【ホラーショートストーリー】彼女の影、あるいは世界の裂け目から戻った少女

藍埜佑(あいのたすく)

【ホラーショートストーリー】彼女の影、あるいは世界の裂け目から戻った少女

 もし地獄があるなら、その入り口はこの町にある高校のロッカーの一つだとわたしは思う。その高校で起きたことは、いわば「腐敗した奇跡」だった。この世界の裂け目から、死んだはずの麗奈が戻ってきたんだ。
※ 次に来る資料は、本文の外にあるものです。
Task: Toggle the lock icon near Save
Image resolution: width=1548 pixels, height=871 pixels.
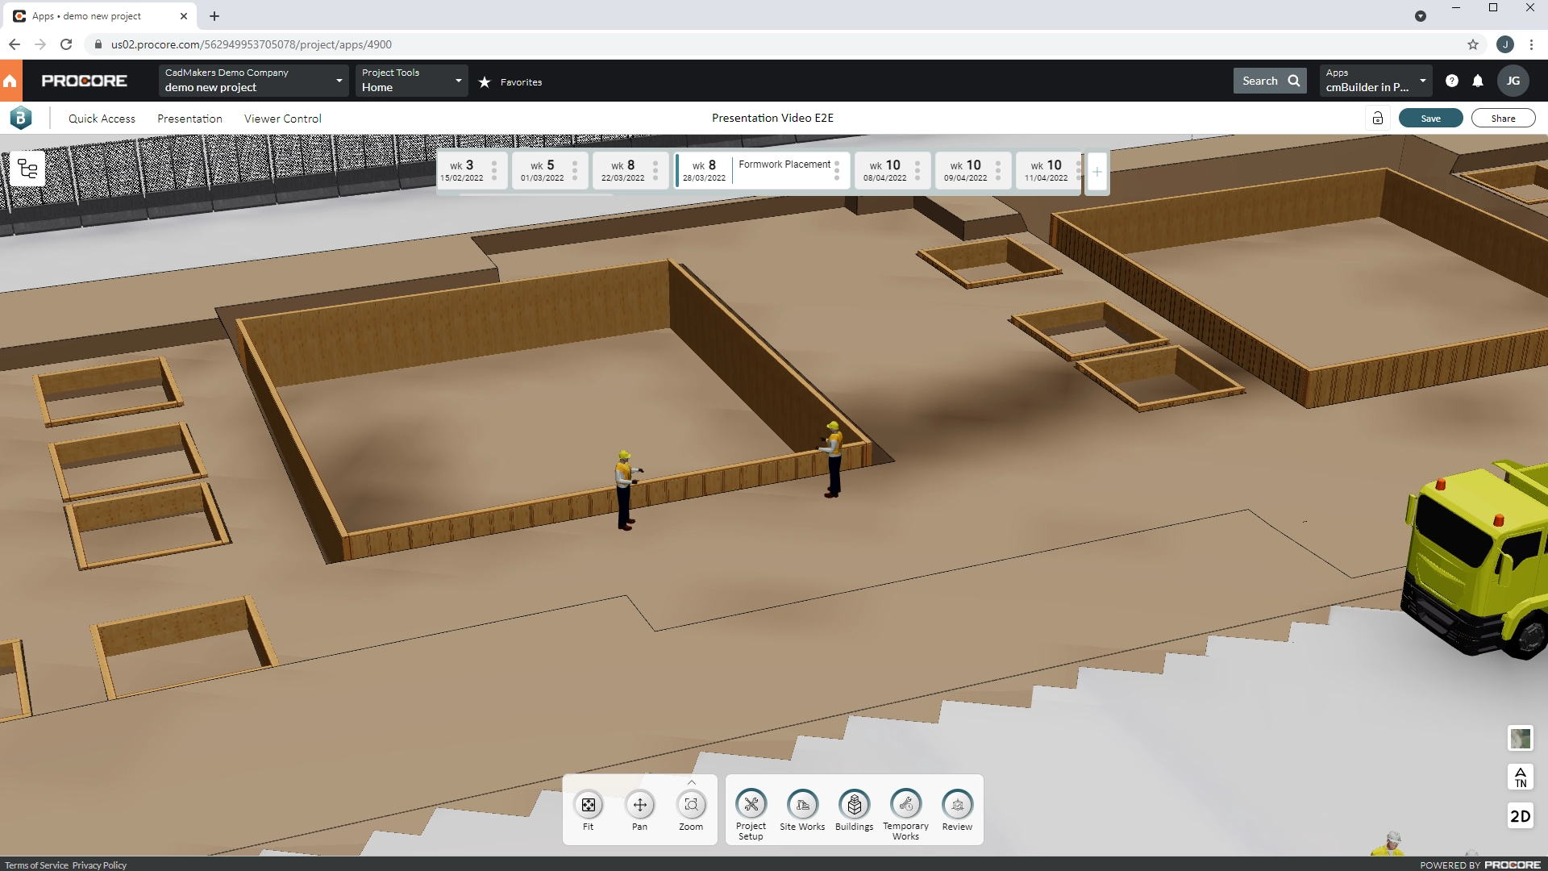Action: click(1377, 118)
 麗奈はある冬の凍てつく朝に自らの命を絶った。みんながベッドで温かい夢を見ている間に、彼女は学校の体育倉庫で青白い息を最後に吐き出した。それから四ヶ月が経過し、悲しみは静かな追憶へと変わりつつあった。

 それが、今年の春、彼女が普通に校門をくぐってきたんだ。新しいジーンズをはき、彼女の大好きだったピンクのバックパックを担いでね。

 彼女の口許は以前と変わらず、控えめながらも誰にでも明るい笑顔を向けた。

「おはよう」

 いつもと同じ声で彼女は言った。

 あたしは言葉を失くし、ただその場で彼女を見つめた。麗奈は優しく微笑んだ。

 講堂で朝のミーティングが行われる音が、遠く霞むようだった。

 何かが違っていた。みんな麗奈が死んだことを忘れているようだった、彼女の存在に気づきながらも。先生も、生徒も、彼女の親や親友さえ、彼女を見て笑顔を返すだけ。

 あたしの思考は混乱した。

 突然、疑念が湧き上がった。

 この麗奈はいったい誰なのか?

 それともわたしの方が気が狂っているの?

 決意を固め、掴んでいた教科書を机に叩きつけ、あたしは彼女に向かって叫んだ。

「麗奈、あなたは死んだんじゃないの!?」

 周りが静まり返った。彼女の笑顔のままだった。

 それに反して辺りの空気は冷え切っていった。

 麗奈の目があたしを見据えたとき、あたしは知った。

 彼女の瞳には、この世のものとは思えない深遠な暗闇があった。

「あなたたちは忘れようとした。でもわたしは忘れない。わたしは、あなたたちがどれだけわたしを愛し、そして憎んでいたかを感じていたいだけ」

 彼女は静かに言った。

 その声は掠れていて、同時に多くの声が混ざっているかのように聞こえた。

 その場にいたみんなの記憶が吹き飛ぶような感覚に襲われ、突如、麗奈が死んだことを思い出した。教室中がパニックになった。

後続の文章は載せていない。